«Notre plus gros souci, c’est que nos réalisateurs iraniens ne peuvent pas venir», déplore Nader Takmil Homayoun président de l’association qui organise depuis douze ans le festival parisien Cinémas d’Iran. Six jours au Nouvel Odéon, où le septième art iranien s’exprime sous toutes ses formes et dans tous ses courants. Des réalisateurs en exil, mais aussi certains vivant toujours en Iran viennent chaque année montrer leur travail à un public français souvent passionné par ce cinéma.

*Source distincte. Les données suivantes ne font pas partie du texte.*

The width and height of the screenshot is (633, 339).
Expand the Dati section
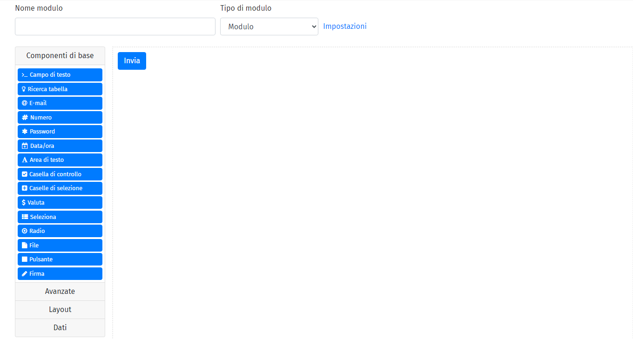[x=60, y=327]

Ce mercredi 18 juin, le festival va donc s’ouvrir dans une ambiance grave, alors qu’à 2000 kilomètres de là, la guerre lancée par Israël contre la République islamique fait rage. «La douzième édition du Festival Cinéma(s) d’Iran s’ouvre dans un contexte tragique», écrivent les organisateurs dans un communiqué à paraître sur leur site. «Évidemment, nous nous sommes posé la question : fallait-il maintenir le festival, alors que des bombes tombent chaque jour sur la tête de nos compatriotes ? Après mûre réflexion, nous avons décidé de continuer. Car montrer ces films, c’est refuser de se taire. C’est tendre un miroir honnête et libre, loin du vacarme médiatique, loin des manipulations.»
Le festival s’ouvrira bien ce mercredi soir, même en l’absence du réalisateur Majid-Reza Mostafavi, qui devait présenter son film Un homme inoffensif. Une intervention par téléphone avait été envisagée, mais la liaison est difficile. De plus, le réalisateur tient à être sur le terrain pour aider ses compatriotes. Sahand Kabiri, réalisateur de La Foule, n’a pas pu non plus faire le déplacement. Mais les autres cinéastes, exilés, seront présents pour échanger avec le public. «Ce sera un lieu de rencontres, on pourra se parler, on pourra se retrouver autour de films qui certes ne parlent pas directement de la guerre mais parlent tout de même de l’Iran», relate Nader Takmil Homayoun lui-même cinéaste.
Et nul doute que les débats seront vifs dans les allées du cinéma, car les Iraniens en exil sont divisés face à cette intervention. Certains se réjouissant de l’attaque extérieure pouvant faire tomber un régime honni, d’autres refusant cet interventionnisme étranger qui peut mener au chaos et entraîner de nombreuses victimes civiles. Nader Takmil Homayoun ne veut pas épiloguer mais se contente de rappeler que «les expériences contemporaines ont montré que lorsque les étrangers se sont mêlés d’un changement de régime, cela a toujours été une catastrophe. Dans la population, les gens ne veulent pas ce changement vienne de l’extérieur.»
Entretien
Le festival dont la programmation a été faite par Yahya Natanzi et Nahâl Khaknegar fait cohabiter les réalisateurs connus et des plus confidentiels. En clôture du festival, impossible de faire l’impasse sur la Palme d’or 2025, un Simple accident de Jafar Panahi, et sur le film de Saïd Roustaee Woman and Child, tous deux sélectionnés cette année à Cannes en compétition officielle. «Une palme d’or donne une visibilité énorme au cinéma iranien, qui va faire du bien à tous les cinéastes, quel que soit leur genre», se réjouit Nader. «Le premier prix du cinéma postrévolution islamique a été obtenu il y a 40 ans, jusqu’à cette Palme d’or aujourd’hui. Ce n’est plus une nouvelle vague, ce n’est plus un cinéma produit uniquement par les circonstances politiques, sociales et culturelles d’un moment. Au bout de quarante ans, on a la preuve d’un cinéma réellement riche dans ce pays.»
Une programmation à retrouver du 18 au 24 juin, au cinéma Le Nouvel Odéon, 6, rue de l’École de Médecine, Paris 6e.